Saturday, December 27, 2014

Changing Lanes (2002) 2.5 of 4

This isn't my type of film, that is it's an unapologetic, button-pushing melodrama.  Still, I give it a marginal recommendation because it does what it sets out to do.
Ben Affleck is a hotshot Manhattan lawyer, Samuel L. Jackson is an AA member trying to get visitation rights to his kids even as their mother threatens to move them to Oregon.  When these two harried men get into an accident on the highway, it has profound repercussions for both, and as they find themselves linked and battling, both are forced to look in the mirror.

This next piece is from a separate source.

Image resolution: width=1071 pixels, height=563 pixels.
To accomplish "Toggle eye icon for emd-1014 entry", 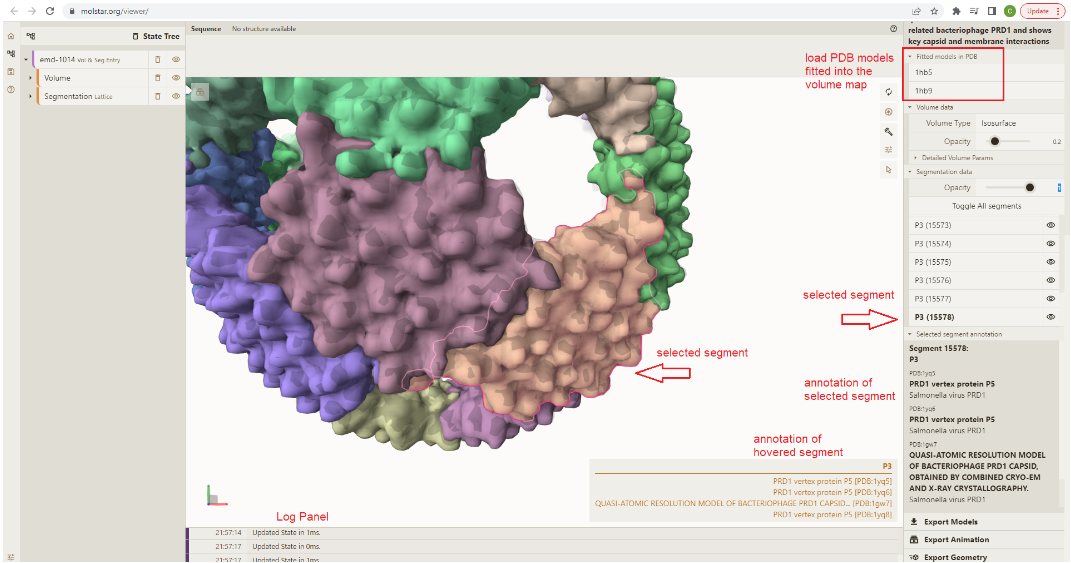I will pyautogui.click(x=175, y=60).
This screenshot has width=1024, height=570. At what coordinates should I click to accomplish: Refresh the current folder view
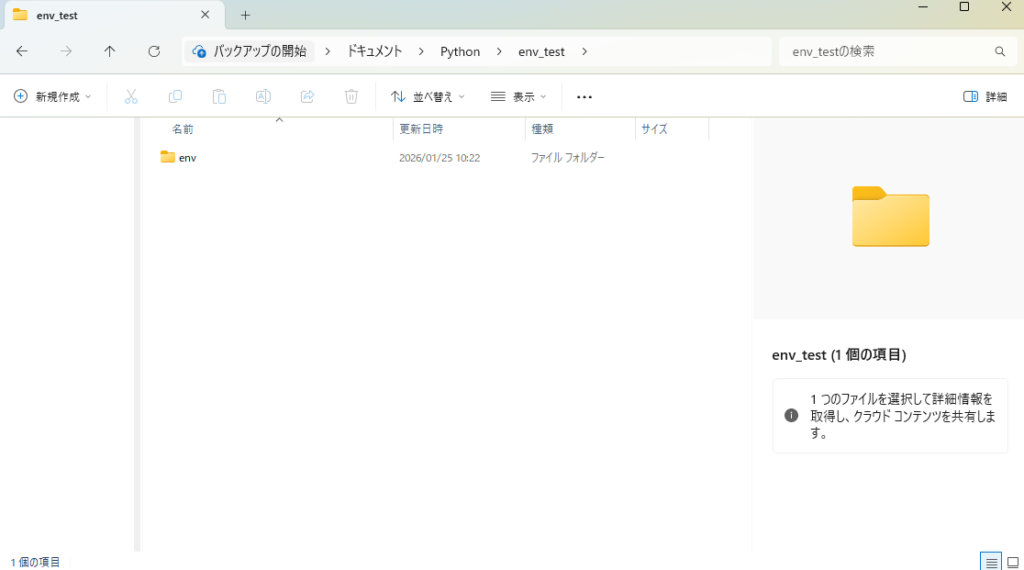[154, 51]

Unlike Lakeview Terrace, race is a fairly minor element here, except for one scene in which Jackson's Doyle Gipson goes off on some Madison Avenue types who've been glibly discussing Tiger Woods.  I respect the way the film sets up a dramatic situation and follows through, without getting distracted or flinching at the character flaws of these two men.  And this is very much a story about men and their challenges.
The film acknowledges American racism, but it doesn't use it as the excuse for Doyle's grave flaws as a father.  At the same time, it has some compassion for the problems of a monied, handsome, white lawyer.  Yes, Gavin Banek has had lots of advantages in life, but at the same time the film makes clear the people closest to him have him by the short ones.

** spoilers ahead **

Changing Lanes doesn't flinch, that is, until the ending, which I found unbelievable.  Maybe Gavin would confront his father-in-law with his misdeeds and demand change, but not in front of the latter's wife and daughter.  Stephen Delano (Sydney Pollack) has been portrayed as a hard-nosed, unsentimental man who does what it takes to get rich and stay that way.  Why would he suddenly let his son-in-law dominate him?  The ending just doesn't work as written, and it's unworthy of a film whose main strength is allowing its characters to suffer the blows of modern life.